Full-bodied, a real nice balance between malt and hops, with a crisp, clean finish.

*Ingredients*
*Amt Name Type	# %/IBU*
1.20 tbsp PH 5.2 Stabilizer (Mash 60.0 mins) -
12 lbs Vienna Malt (3.5 SRM)	
1 lbs Caramel/Crystal Malt - 40L 
1 lbs Munich 10L (Briess) 
1 lbs Rye Malt (4.7 SRM)	
1.59 oz Hallertauer [4.80 %] - Boil 60.0 min	Hop	6	19.4 IBUs
0.99 oz Hallertauer [4.80 %] - Boil 20.0 min	Hop	7	7.3 IBUs
2.0 pkg German Bock Lager (White Labs #WLP833) [35.49 ml]	Yeast	8	-
*Gravity, Alcohol Content and Color*
*Est Original Gravity:* 1.063 SG
*Est Final Gravity:* 1.019 SG
*Estimated Alcohol by Vol: 5.8 %
Bitterness: *26.7 IBUs
*Est Color:* 9.0 SRM 
*Measured Original Gravity: *1.046 SG
*Measured Final Gravity:* 1.010 SG
*Actual Alcohol by Vol: *4.7 %
*Calories: *151.6 kcal/12oz 
*Mash Profile*
*Mash Name: *Single Infusion, Full Body, Batch Sparge
*Sparge Water:* 5.14 gal
*Sparge Temperature:* 168.0 F
Adjust Temp for Equipment: FALSE
*Total Grain Weight: *15 lbs
*Grain Temperature: *72.0 F
*Tun Temperature:* 72.0 F
*Mash PH: *5.20 
*Mash Steps*
*Name Description Step Temperature Step Time*
*Mash In* Add 18.75 qt of water at 168.2 F	156.0 F	45 min

*Sparge:* Batch Sparge with 2 steps (1.13gal, 4.02gal) of 168.0 F water 
*Mash Notes:* Simple single infusion mash for use with most modern well modified grains (about 95% of the time).
*Carbonation and Storage*
Carbonation Type: Bottle
Pressure/Weight: 4.32 oz
Keg/Bottling Temperature: 70.0 F
Fermentation: Lager, Two Stage
Volumes of CO2: 2.3
Carbonation Used: Bottle with 4.32 oz Corn Sugar
Age for: 30.00 days
Storage Temperature: 60.0 F 

*Notes*
*Fermentation -*
I fermented at 50° for 9 days using White Labs German Bock Yeast WLP833, (do not deviate from this!) on day 9 the gravity level was 1.030. 
*Diacetyl Rest -*
I removed from cooler and brought it up to approx. 62° for 3 days.
*Lager -*
I returned the carboy back to the cooler which was now at 30°, the beer slowly cooled to 27° - 30° over two days and lagered for approx 8 weeks. 
Finishing -
I add 1 packet of unflavored Gelatin hydrated in 1 cup water that I heated between 150° - 160° (DO NOT GO OVER 160°), stirred well and put the over flow tube back in and close the cooler.
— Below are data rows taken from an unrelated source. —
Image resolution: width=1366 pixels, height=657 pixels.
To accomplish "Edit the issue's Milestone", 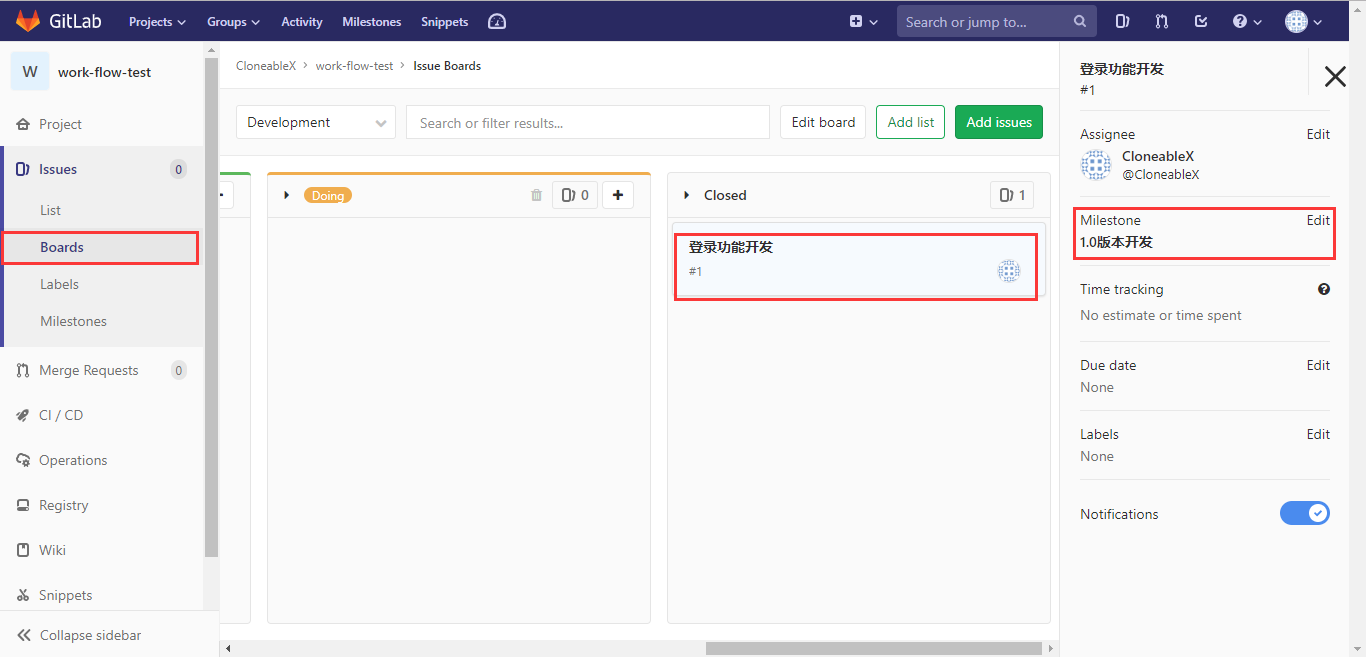I will tap(1318, 220).
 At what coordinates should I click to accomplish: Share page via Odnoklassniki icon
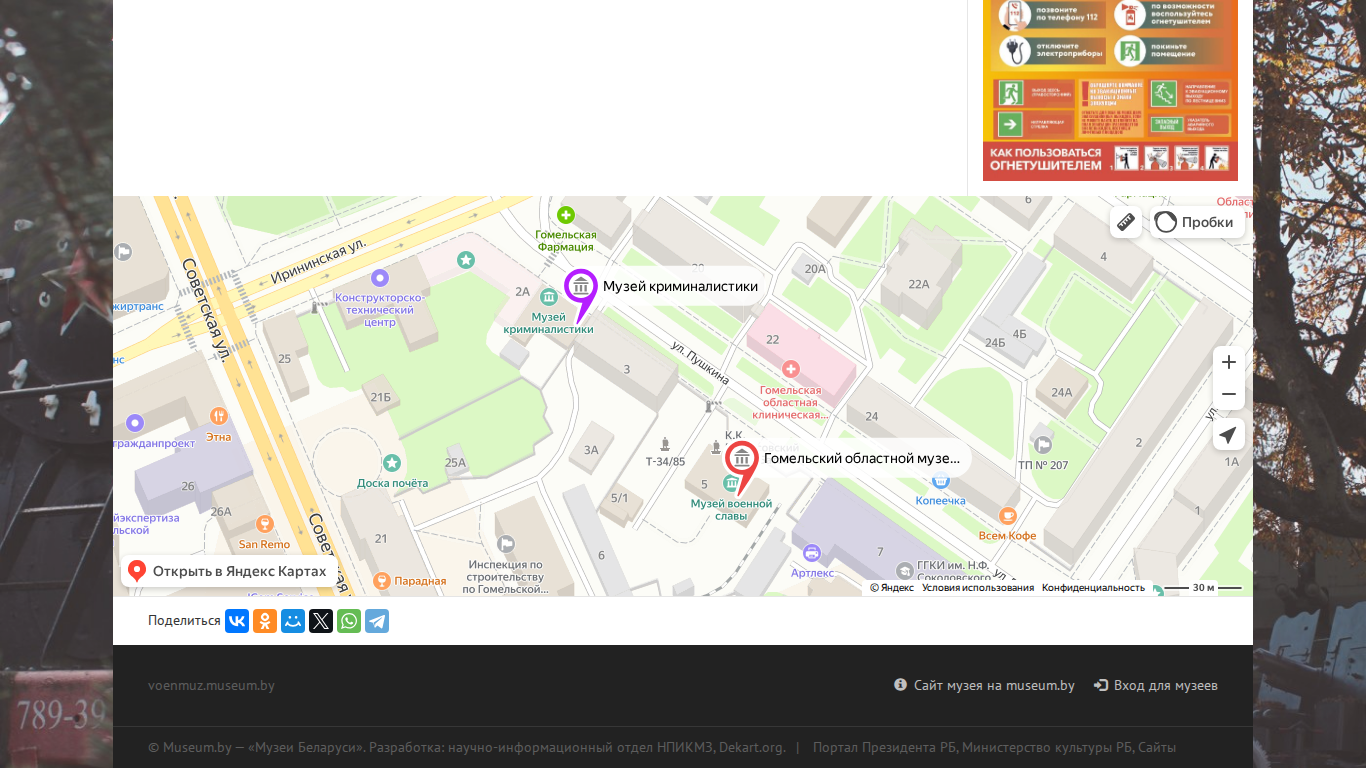[x=265, y=621]
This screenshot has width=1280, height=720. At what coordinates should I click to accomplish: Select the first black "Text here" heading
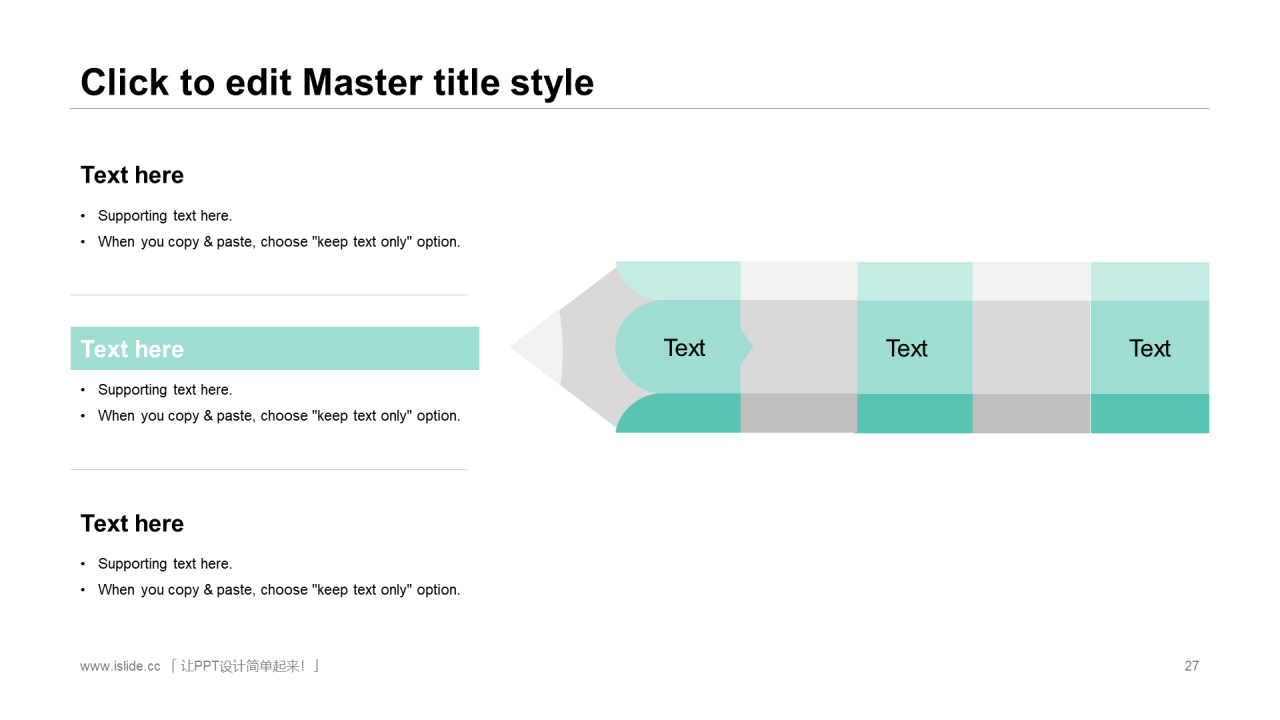132,175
It remains there for 2-3 days. At this point, I rack over to my bottling bucket, add the priming sugar, bottle and cap. 

***Brewers Note:*
Due to concerns of the yeast not being viable enough to carbonate after 8 weeks of at lager temps, I added 1 gram of Lalvin EC-1118 yeast, hydrated and added to the bottling bucket at the same time that I add the priming sugar, this yeast will not impart any flavors or characteristics to the beer, it simply ensures a successful carbonation, furthermore, there is no risk of bottle bombs using 1 gram per 5-6 gallons. 

View attachment Oktoberfest.pdf


----------



## tshank (Mar 31, 2014)

Brewed this yesterday, did u make a starter for the two vials of yeast?


Sent from my iPhone using Wine Making


----------